■ **What the task asks**: Print only the lines from the one with "You are a computer-use" through the end of the data, exactly, and please omit pictures.
Start of Material for this task
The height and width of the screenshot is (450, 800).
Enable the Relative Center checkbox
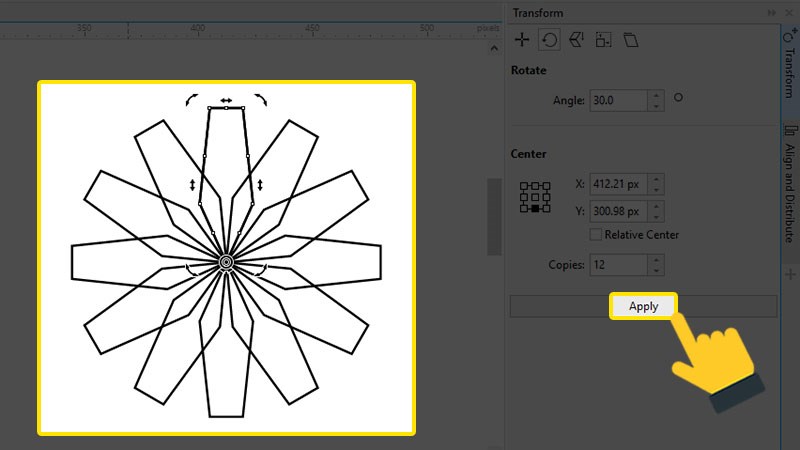click(596, 235)
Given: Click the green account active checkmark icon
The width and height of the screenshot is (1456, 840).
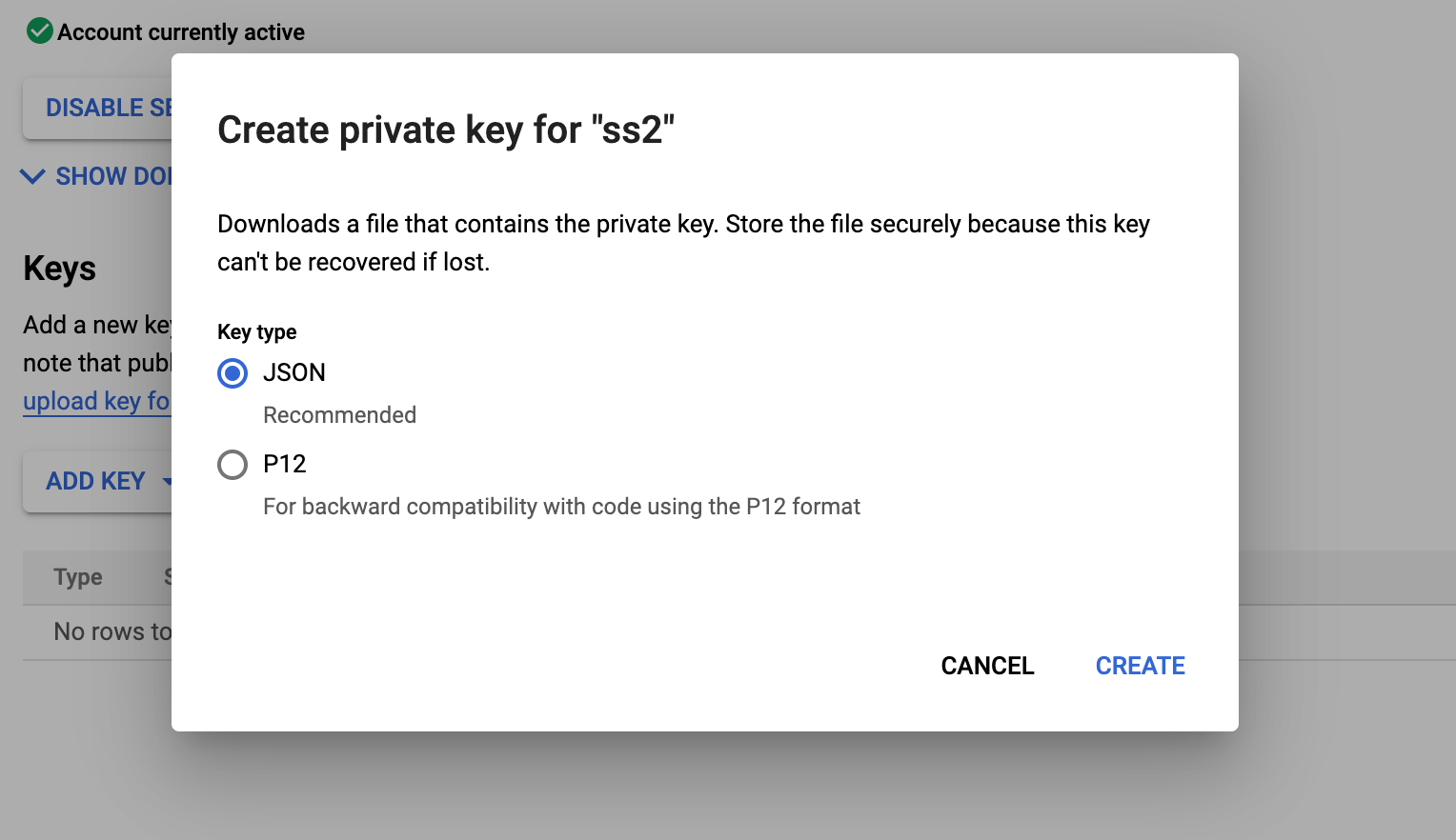Looking at the screenshot, I should point(39,31).
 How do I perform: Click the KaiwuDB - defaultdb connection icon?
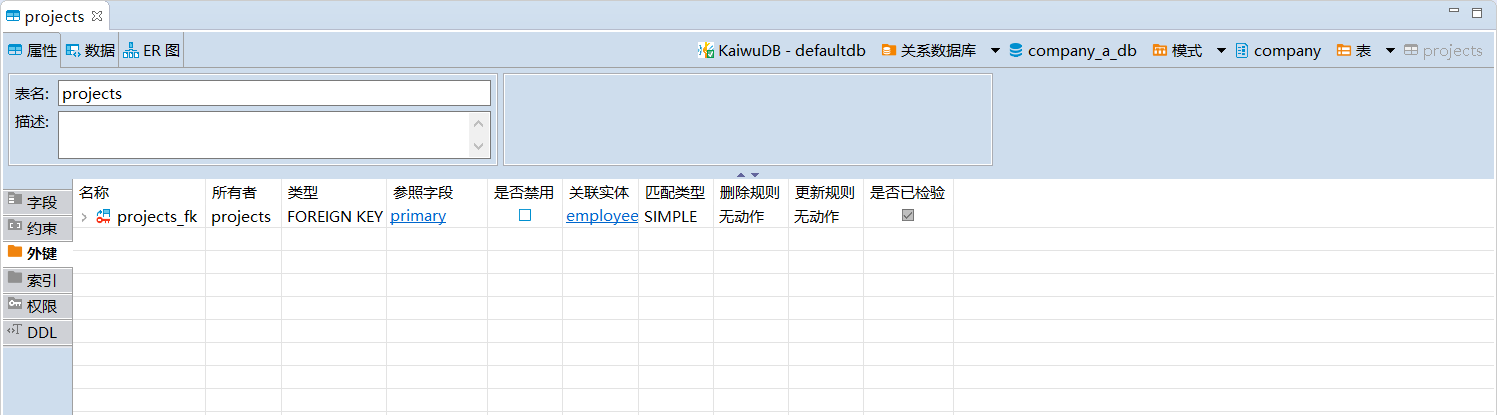coord(706,51)
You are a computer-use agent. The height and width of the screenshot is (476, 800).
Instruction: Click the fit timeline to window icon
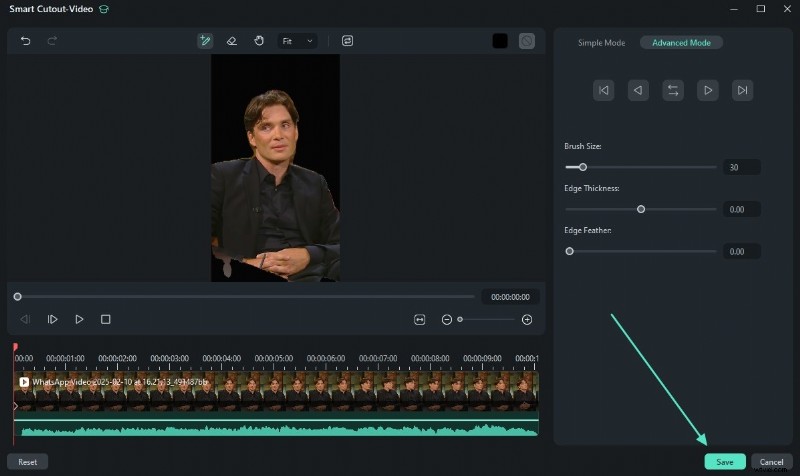coord(420,319)
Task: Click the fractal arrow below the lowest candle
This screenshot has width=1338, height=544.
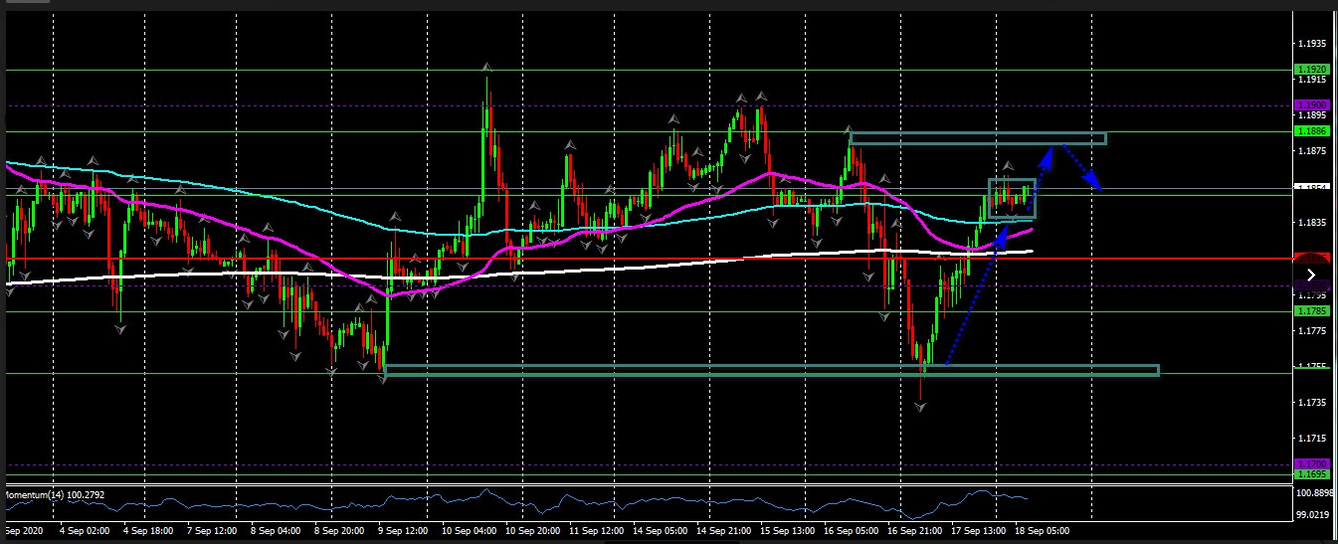Action: pos(920,407)
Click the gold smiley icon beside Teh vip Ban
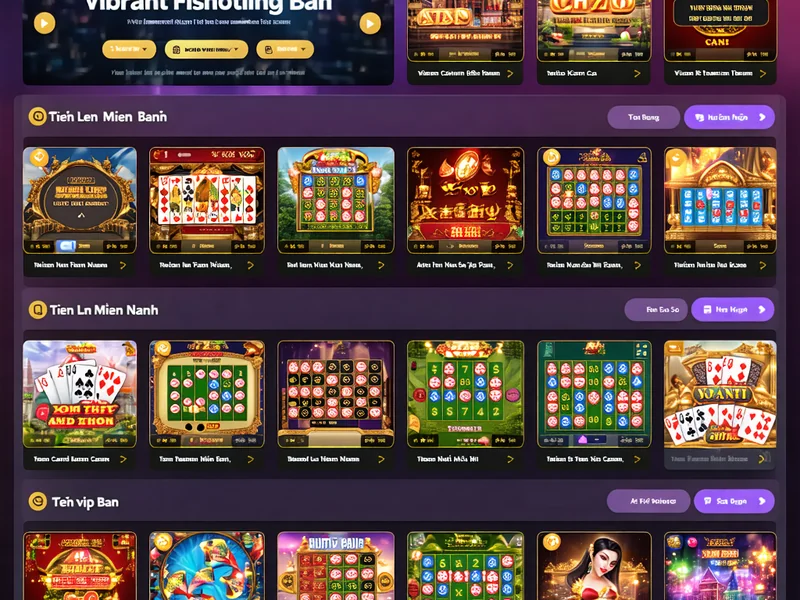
End of Material for this task
■ **Answer to the exercise**:
You are a computer-use agent. The height and width of the screenshot is (476, 800).
Instruction: Click the fit timeline to window icon
coord(420,319)
Task: Click the fractal arrow below the lowest candle
This screenshot has width=1338, height=544.
Action: pos(920,407)
Click the gold smiley icon beside Teh vip Ban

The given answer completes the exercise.